Ondanks een verhoging blijft een uitkering geen vetpot. Het is tijdelijk overleven om zo snel mogelijk weer aan te sluiten met een betaalde artistieke activiteit. Geen kunstenaar wil werkloos blijven. Elke zichzelf respecterende kunstenaar wil creëren, een publiek bereiken en omzet draaien om bij te dragen aan de sociale zekerheid. Maar voor velen is een tijdelijk vangnet soms nodig. In een landschap waar nauwelijks nog vaste contracten voor kunstenaars bestaan is een sociale wetgeving die hiermee rekening houdt niet meer dan fatsoenlijk.
Voor Anseeuw wordt de kunstenaar behandeld als een eersterangsburger. Het tegendeel is natuurlijk waar. Met deze maatregel probeert de overheid juist een achterstand in te halen.

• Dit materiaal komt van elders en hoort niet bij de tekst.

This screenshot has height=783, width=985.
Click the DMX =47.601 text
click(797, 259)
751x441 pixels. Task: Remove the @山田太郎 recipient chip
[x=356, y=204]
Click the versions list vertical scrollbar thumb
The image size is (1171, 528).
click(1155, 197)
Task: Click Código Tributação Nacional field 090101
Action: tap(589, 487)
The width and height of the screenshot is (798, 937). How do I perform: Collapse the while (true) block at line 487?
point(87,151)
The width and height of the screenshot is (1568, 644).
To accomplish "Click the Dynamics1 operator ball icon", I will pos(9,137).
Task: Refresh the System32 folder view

De waarheid is dat voor de sociale zekerheid de kunstenaar eerder een tweederangsburger was, een ‘moeilijk geval’ dat zich keer op keer bij de VDAB en de RVA moest verantwoorden voor het feit dat er soms gaten in zijn professionele jaar vielen. Contracten van bijvoorbeeld acteurs sluiten nooit naadloos aan en vaak zijn er dan weken of maanden die overbrugd moeten worden. Het aannemen van een andere job die dan netjes die gaten zou opvullen is praktisch niet haalbaar. Niet voor de artiest en ook niet voor de werkgever die zijn werkkracht weer ziet vertrekken zodra deze een artistieke opdracht binnenhaalt.
Anseeuw trekt van leer tegen het feit dat kunstenaars de uitkering kunnen cumuleren met inkomsten uit auteursrechten. Nochtans kan in dit land elke werkloze probleemloos zijn uitkering combineren met bijvoorbeeld inkomsten uit huishuur of aandelen.
Bij elke nieuwe regel ligt misbruik altijd op de loer. Maar dat mag geen reden zijn om het hele idee af te schieten. Er zal controle zijn. Er komt immers een deskundige kunstwerkcommissie, en wie niet voldoet aan de criteria verliest zijn kunstwerkattest. En die commissie zal niet volledig uit kunstenaars bestaan zoals Anseeuw suggereert. Er zullen wel kunstenaars bij betrokken zijn, juist omwille van hun expertise om het kaf van het koren te scheiden.
Ten slotte stelt Anseeuw in één beweging de cultuursubsidies in vraag. Hierbij verwijst hij naar Händel, die – zoals het voor Anseeuw hoort – zijn kunst om den brode bedreef. Händel schreef zijn ‘Water Music’ inderdaad niet voor zijn eigen plezier maar voor King George en werd betaald door het hof, de overheid dus. Händel werd betaald met publieke middelen. Met andere woorden: subsidiegeld.